• [Problem description]
Rewrite the records below with "Instruction" swapped for "Command" wherever it appears, leaving everything else unchanged.

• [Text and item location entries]
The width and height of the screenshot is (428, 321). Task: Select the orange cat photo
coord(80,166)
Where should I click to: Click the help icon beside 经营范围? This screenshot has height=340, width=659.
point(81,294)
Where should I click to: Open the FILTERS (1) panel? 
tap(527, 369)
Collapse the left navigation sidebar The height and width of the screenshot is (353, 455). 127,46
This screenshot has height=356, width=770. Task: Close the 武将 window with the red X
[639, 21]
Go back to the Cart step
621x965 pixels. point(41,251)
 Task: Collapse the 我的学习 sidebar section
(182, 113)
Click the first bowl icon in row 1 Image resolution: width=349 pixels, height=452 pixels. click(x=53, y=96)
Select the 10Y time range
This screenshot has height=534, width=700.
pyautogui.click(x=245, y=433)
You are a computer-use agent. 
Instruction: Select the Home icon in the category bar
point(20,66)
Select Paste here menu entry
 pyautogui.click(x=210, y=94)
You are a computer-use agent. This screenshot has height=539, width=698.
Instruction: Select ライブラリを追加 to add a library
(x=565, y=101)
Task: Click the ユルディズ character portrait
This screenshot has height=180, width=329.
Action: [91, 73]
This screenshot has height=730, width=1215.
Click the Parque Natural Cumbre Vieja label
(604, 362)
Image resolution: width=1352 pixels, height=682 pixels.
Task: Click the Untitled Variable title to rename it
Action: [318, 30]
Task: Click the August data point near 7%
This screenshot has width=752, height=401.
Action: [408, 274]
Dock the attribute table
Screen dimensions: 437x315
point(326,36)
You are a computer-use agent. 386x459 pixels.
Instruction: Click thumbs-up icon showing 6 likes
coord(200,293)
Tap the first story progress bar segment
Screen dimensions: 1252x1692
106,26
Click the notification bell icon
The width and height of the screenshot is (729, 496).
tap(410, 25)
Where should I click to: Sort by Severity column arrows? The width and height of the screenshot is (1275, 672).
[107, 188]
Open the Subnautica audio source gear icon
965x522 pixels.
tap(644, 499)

• [Complete answer]
The width and height of the screenshot is (428, 321). Task: Select the orange cat photo
coord(80,166)
Where should I click to: Click the help icon beside 经营范围? This screenshot has height=340, width=659.
point(81,294)
Where should I click to: Open the FILTERS (1) panel? 
tap(527, 369)
Collapse the left navigation sidebar The height and width of the screenshot is (353, 455). 127,46
This screenshot has height=356, width=770. Task: Close the 武将 window with the red X
[639, 21]
Go back to the Cart step
621x965 pixels. point(41,251)
 Task: Collapse the 我的学习 sidebar section
(182, 113)
Click the first bowl icon in row 1 Image resolution: width=349 pixels, height=452 pixels. click(x=53, y=96)
Select the 10Y time range
This screenshot has height=534, width=700.
pyautogui.click(x=245, y=433)
You are a computer-use agent. 
Command: Select the Home icon in the category bar
point(20,66)
Select Paste here menu entry
 pyautogui.click(x=210, y=94)
You are a computer-use agent. This screenshot has height=539, width=698.
Command: Select ライブラリを追加 to add a library
(x=565, y=101)
Task: Click the ユルディズ character portrait
This screenshot has height=180, width=329.
Action: [91, 73]
This screenshot has height=730, width=1215.
Click the Parque Natural Cumbre Vieja label
(604, 362)
Image resolution: width=1352 pixels, height=682 pixels.
Task: Click the Untitled Variable title to rename it
Action: [318, 30]
Task: Click the August data point near 7%
This screenshot has width=752, height=401.
Action: [408, 274]
Dock the attribute table
Screen dimensions: 437x315
point(326,36)
You are a computer-use agent. 386x459 pixels.
Command: Click thumbs-up icon showing 6 likes
coord(200,293)
Tap the first story progress bar segment
Screen dimensions: 1252x1692
106,26
Click the notification bell icon
The width and height of the screenshot is (729, 496).
tap(410, 25)
Where should I click to: Sort by Severity column arrows? The width and height of the screenshot is (1275, 672).
[107, 188]
Open the Subnautica audio source gear icon
965x522 pixels.
tap(644, 499)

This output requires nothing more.